Pour ces raisons, nous pourrions nous abstenir sur cet amendement de suppression.

M. Jean-Pierre Michel.  - Je me rallie à cet avis, en appelant à une réflexion plus large sur les décorations aux fonctionnaires.

L'amendement n°6 rectifié est adopté.

L'article 3 est supprimé.

M. Jean-Pierre Sueur, président de la commission des lois.  - Notre débat aura été fécond !

L'article 4 est adopté, de même que les articles 5 et 6.

Intitulé du projet de loi

M. le président.  - Amendement n°1, présenté par M. J.P. Michel.

Rédiger ainsi cet intitulé :

Projet de loi organique portant diverses dispositions relatives au statut de la magistrature

M. Jean-Pierre Michel.  - Depuis la révision constitutionnelle de 2008, le Sénat se prononce non sur le texte du Gouvernement mais sur celui de la commission. J'espère qu'en modifiant l'intitulé du texte, nous inciterons le Conseil constitutionnel à revoir sa jurisprudence sur les cavaliers, qui est devenue bien erratique.

M. Jean-Yves Leconte, rapporteur.  - C'est au Gouvernement qu'il revenait, par cohérence, de déposer un tel amendement...

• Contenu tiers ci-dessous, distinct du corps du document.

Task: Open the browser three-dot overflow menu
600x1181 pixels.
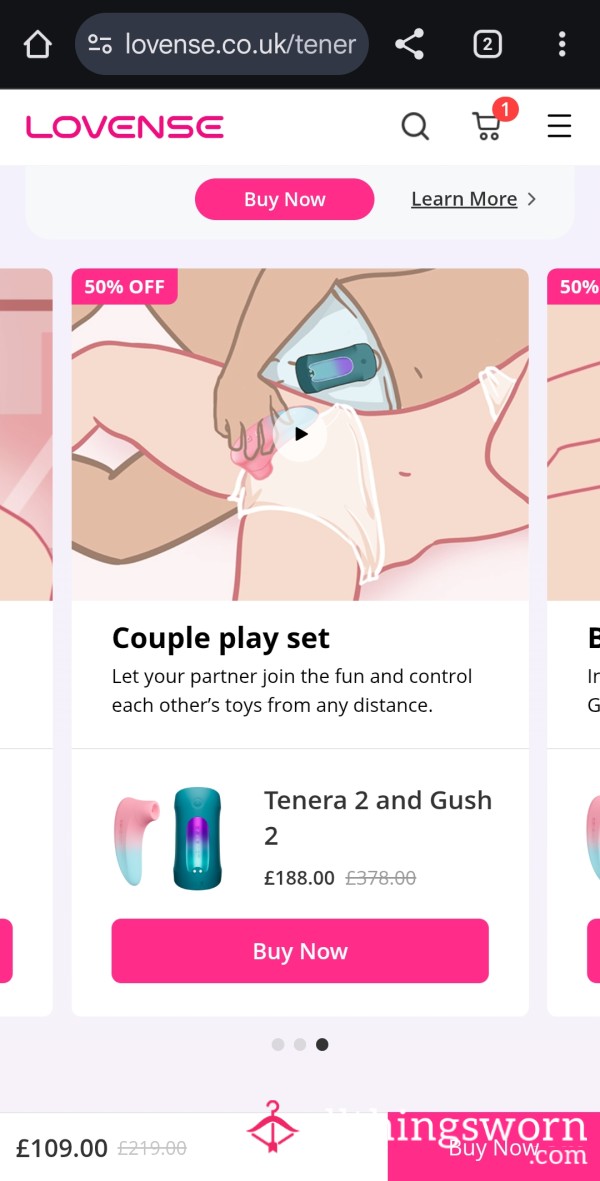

M. Patrick Ollier, ministre.  - L'objet du texte n'a pas été altéré par les amendements du Gouvernement : il s'agit bien à titre principal d'harmoniser les dispositions relatives à l'âge de départ à la retraite des magistrats judiciaires avec celles applicables aux autres fonctionnaires.

L'amendement n°1 est adopté.

L'intitulé du projet de loi organique est ainsi rédigé.

L'ensemble du projet de loi organique est mis aux voix par scrutin public de droit.

M. le président.  - Voici les résultats du scrutin :

Nombre de votants 338
Nombre de suffrages exprimés 338
Majorité absolue des suffrages exprimés 170
Pour l'adoption 174
Contre 164

Le Sénat a adopté.

La séance, suspendue à 18 h 25, reprend à 18 h 30.